### WORK REQUEST
Each line of the entries below that holds "circle" is needed, copied in full.

### MATERIAL PROVIDED
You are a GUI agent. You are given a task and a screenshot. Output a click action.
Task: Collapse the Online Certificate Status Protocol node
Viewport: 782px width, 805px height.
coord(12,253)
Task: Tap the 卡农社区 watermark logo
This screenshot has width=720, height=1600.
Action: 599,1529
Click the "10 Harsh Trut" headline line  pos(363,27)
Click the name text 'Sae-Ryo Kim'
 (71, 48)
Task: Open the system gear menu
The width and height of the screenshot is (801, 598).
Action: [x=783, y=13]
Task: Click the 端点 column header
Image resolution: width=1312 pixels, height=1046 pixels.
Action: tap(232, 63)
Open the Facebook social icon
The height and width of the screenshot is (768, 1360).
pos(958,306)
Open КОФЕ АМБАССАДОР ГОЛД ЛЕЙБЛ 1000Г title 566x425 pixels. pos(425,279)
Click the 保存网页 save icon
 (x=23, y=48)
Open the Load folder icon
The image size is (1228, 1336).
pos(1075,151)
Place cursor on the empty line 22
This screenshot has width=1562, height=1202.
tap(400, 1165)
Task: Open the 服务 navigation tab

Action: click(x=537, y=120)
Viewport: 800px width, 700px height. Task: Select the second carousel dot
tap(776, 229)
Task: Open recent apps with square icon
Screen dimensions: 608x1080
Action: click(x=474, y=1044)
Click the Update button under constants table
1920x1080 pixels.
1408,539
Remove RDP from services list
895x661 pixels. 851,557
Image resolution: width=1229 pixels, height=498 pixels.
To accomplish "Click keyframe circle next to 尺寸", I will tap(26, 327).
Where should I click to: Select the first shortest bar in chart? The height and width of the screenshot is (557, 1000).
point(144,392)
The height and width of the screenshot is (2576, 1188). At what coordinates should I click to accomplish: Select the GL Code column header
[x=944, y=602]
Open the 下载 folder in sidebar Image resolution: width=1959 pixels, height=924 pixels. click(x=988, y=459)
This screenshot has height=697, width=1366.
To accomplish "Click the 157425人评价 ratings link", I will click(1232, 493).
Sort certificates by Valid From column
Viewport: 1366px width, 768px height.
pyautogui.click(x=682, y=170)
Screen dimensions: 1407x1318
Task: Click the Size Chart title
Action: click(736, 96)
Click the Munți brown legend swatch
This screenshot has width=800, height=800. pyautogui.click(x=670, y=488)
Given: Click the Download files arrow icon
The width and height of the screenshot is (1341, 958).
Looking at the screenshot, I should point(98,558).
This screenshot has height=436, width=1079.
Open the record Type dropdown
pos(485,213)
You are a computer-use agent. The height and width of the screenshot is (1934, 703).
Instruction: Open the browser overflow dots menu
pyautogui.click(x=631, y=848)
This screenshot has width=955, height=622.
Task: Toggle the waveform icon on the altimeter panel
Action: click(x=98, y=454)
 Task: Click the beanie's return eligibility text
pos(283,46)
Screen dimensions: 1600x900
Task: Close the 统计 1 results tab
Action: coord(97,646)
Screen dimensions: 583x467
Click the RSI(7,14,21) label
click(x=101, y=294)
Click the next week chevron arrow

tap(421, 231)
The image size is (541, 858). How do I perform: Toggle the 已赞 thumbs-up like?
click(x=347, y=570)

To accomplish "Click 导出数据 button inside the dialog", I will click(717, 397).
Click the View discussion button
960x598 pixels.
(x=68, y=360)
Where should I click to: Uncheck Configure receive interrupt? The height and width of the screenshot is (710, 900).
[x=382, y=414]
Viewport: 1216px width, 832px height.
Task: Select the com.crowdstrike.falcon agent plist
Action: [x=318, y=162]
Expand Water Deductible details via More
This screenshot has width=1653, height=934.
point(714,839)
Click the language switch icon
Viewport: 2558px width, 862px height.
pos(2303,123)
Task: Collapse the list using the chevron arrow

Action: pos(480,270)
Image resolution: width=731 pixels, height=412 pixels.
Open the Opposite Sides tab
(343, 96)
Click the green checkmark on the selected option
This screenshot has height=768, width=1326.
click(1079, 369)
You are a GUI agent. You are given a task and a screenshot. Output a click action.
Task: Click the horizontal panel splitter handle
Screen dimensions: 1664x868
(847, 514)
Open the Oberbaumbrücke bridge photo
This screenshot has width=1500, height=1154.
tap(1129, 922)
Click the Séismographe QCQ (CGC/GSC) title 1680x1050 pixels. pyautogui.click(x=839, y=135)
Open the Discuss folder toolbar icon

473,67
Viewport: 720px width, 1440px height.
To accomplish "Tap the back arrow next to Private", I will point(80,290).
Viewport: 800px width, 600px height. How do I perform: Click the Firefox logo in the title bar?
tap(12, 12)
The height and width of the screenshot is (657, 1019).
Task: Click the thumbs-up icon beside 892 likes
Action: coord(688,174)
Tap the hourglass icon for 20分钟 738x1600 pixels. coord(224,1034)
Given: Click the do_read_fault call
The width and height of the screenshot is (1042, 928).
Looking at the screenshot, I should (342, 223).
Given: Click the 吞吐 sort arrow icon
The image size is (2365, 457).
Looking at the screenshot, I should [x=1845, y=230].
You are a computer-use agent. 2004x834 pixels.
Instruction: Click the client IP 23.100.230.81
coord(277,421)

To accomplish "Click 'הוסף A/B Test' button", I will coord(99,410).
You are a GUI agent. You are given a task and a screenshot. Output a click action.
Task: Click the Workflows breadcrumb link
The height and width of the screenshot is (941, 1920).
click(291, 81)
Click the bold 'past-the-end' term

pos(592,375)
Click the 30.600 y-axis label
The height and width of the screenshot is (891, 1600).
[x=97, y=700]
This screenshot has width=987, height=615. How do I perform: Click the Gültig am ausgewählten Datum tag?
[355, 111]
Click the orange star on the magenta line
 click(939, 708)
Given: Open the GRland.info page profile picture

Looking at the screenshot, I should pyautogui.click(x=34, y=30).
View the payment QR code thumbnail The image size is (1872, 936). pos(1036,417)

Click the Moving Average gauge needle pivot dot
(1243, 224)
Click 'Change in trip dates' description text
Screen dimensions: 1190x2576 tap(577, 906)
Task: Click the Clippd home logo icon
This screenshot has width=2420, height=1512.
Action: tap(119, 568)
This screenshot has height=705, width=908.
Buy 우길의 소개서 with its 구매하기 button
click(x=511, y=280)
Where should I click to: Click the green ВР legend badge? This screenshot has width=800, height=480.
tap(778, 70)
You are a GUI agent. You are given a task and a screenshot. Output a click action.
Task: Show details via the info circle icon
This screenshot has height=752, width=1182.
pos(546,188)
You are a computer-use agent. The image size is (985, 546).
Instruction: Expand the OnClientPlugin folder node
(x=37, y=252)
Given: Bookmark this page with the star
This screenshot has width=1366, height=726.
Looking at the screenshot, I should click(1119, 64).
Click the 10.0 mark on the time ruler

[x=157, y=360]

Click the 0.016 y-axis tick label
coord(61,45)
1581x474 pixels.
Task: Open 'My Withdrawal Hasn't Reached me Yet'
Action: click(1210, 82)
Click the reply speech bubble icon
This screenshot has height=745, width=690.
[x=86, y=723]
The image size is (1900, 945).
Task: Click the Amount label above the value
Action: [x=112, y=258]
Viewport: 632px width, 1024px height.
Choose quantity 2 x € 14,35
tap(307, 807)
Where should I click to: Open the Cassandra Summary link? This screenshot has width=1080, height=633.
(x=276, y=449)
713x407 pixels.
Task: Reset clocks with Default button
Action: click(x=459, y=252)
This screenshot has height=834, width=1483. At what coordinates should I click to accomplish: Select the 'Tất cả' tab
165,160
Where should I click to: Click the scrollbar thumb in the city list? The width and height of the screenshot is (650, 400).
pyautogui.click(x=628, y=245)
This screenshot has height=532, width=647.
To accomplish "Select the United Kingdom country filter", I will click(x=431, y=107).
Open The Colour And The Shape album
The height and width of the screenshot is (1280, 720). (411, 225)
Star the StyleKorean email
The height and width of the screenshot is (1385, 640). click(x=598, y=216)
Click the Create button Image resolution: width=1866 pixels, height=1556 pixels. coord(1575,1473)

### REPLY TO THE EXERCISE
To accomplish "Click keyframe circle next to 尺寸", I will tap(26, 327).
Task: Show details via the info circle icon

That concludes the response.